The difference between bodybuilding and powerlifting can be confusing to some. The best and quickest way to describe this is bodybuilders go for symmetry putting on as much muscle as possible but keeping body fat levels in the low-single digits while powerlifters are going for pure strength. Bodybuilding is physique and cosmetic based. Powerlifting is simply to lift as much weight as possible. The diet and training techniques have some variations from one another due to their different objectives.
I want to give you my personal outlook here, which is the reason for writing this article. I was always a skinny kid throughout my childhood and couldn’t gain weight to save my life. So being big and strong is very important to me and probably always will be. On the same token, I don’t want my gut hanging over my belt either so in that sense I do care what my physique looks like. I’ve always felt I would be way too small if I ever got bone-ripped as what a bodybuilding competition would require, and in the past when I’ve tried to stick to a super strict diet (even with eating a lot of protein) my strength dropped substantially. So I choose to stay in the middle of the road with bodybuilding and powerlifting, using techniques for both causes. Since I simply do this for myself and do not compete in either, I can get away with it.

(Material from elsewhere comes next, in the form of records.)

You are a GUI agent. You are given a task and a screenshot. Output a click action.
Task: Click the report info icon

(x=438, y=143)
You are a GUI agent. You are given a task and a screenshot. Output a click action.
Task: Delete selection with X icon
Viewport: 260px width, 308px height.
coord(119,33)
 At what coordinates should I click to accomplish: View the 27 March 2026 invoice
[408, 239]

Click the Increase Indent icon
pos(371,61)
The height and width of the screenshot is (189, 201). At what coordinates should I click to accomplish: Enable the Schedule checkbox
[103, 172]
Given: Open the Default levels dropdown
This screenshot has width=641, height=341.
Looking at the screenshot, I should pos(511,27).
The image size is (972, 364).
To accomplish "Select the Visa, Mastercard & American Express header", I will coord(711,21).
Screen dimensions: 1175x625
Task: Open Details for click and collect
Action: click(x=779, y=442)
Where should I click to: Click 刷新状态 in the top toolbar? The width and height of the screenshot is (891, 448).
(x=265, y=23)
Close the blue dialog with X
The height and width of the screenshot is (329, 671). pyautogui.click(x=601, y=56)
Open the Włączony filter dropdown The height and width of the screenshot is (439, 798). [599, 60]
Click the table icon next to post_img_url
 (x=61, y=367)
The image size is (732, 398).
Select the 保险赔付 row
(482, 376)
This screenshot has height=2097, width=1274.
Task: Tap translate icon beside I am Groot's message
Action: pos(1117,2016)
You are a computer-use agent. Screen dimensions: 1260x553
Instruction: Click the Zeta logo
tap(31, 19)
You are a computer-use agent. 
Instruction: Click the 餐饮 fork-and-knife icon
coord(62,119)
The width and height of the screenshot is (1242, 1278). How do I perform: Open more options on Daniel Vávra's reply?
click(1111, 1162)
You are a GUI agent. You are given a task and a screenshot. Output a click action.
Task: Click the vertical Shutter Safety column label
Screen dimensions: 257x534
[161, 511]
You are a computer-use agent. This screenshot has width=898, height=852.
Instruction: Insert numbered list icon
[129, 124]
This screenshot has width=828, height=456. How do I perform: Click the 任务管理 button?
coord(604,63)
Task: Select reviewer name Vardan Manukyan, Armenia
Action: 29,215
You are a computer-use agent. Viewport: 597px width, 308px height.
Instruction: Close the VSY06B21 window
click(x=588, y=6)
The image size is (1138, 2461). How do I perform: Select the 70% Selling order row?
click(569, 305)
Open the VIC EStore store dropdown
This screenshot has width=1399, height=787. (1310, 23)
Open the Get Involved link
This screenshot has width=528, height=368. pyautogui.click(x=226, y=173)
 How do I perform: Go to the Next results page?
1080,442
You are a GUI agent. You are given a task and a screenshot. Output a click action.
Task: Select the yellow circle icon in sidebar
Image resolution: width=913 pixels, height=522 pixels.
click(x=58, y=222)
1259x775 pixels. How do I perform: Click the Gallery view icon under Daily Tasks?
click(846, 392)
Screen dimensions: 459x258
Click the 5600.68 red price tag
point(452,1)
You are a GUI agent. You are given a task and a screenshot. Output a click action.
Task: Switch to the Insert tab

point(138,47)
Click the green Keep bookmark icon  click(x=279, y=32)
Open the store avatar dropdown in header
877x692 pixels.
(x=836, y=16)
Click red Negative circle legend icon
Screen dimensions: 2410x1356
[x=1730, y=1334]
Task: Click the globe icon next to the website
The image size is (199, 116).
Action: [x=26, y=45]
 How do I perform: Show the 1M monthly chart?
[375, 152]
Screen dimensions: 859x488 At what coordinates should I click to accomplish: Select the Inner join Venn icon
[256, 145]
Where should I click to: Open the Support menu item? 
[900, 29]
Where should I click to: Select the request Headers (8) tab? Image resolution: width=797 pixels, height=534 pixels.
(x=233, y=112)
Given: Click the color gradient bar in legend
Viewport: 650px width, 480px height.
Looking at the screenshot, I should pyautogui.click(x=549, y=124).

I’m not saying all powerlifters are fat, but they do tend to carry more over all weight simply because they’re missions has little or nothing to do with how they look. Powerlifters will certainly eat quality nutrients but they need an excess of overall calories to gain strength. It’s all about strength and power; it’s all about how much you can lift. The most popular powerlifting lifts are bench press, squats, and deadlifts. Of course there are also an array on strongman lifts which can be placed under the powerlifting category as well. And though other exercises are done, they’re performed for the sole purpose of strengthening the supporting muscles for those heavy lifts.
Bodybuilders on the other hand must go through a rigorous dieting phase several weeks before a competition in order to drop body fat. Unfortunately during this process strength can drop significantly too, as well as size. Bodybuilding has often been called an illusion because when you’re ripped with striations popping out, you will appear bigger and stronger due to your symmetry (smaller waist line with bigger legs, thicker back and wider shoulders equals quite an impressive look). However, this can be mentally and physically taxing as most of us hard core lifters know how losing size and strength can play mental tricks on us. When those XL shirts start feeling loose, you feel you’re going to end up in the nut-house.
The point of all this is that if you’re not competing and just weight train for your own benefit and sanity, you can certainly bodybuild as well as powerlift. Actually, some compete in both sports though these are usually genetically gifted creatures. However, I don’t want to say that it can’t be done, good genetics or not.
Some of the techniques that have proved to be successful for me are:
1) Lift heavy weights with low reps for your first couple of exercises, then for your last few exercises go for a few more reps while focusing more on muscle contraction.
2) Perform cardio, but use your strength as a gauge as to how much cardio you perform. If you’re losing strength you may want to back off cardio. If you’re gaining too much body fat then you’ll need to increase cardio. Nutrition plays an even greater role in both strength gains and fat loss, which is discussed next.
3) Diet is the hardest part. You need calories to get strong, bottom line. One way is to cycle your big carb days every 2-3 days (in other words, have a high carb intake for a 2-3 days then back off for a day or two, preferably on non-weight training days). This has been called the zigzag diet though I never recommend cutting carbs all together on any day. Another way you can achieve good results is by keeping your carb intake very high around your workout times, and the other times don’t take in as much. This concept works great if you train in the mornings. Otherwise just keep an eye on the mirror. After all, the mirror will always be honest with you. If don’t like what you see, adjust your diet accordingly.
4) Eat a ton of protein. You need high protein intake for both bodybuilding and powerlifting. I recommend at least 1.5 grams of protein per pound of bodyweight.
5) Use a variety of weight training techniques in your workouts such as negative reps, drop sets, rest-pause training, FST-7 style training, etc. You don’t have to change your entire workout every week but making subtle changes here and there can help shock your muscles into growth. Using various training techniques will also allow you to hit all muscle fibers.
There’s no better feeling than to be huge and strong yet also have a low enough level of body fat to see some striations. But this task is anything but easy. It takes a tremendous amount of discipline to take in enough quality calories to get stronger and build muscle while maintaining lower levels of body fat. It also takes dedication to train with intensity and to be consistent with your workouts. It’s a journey.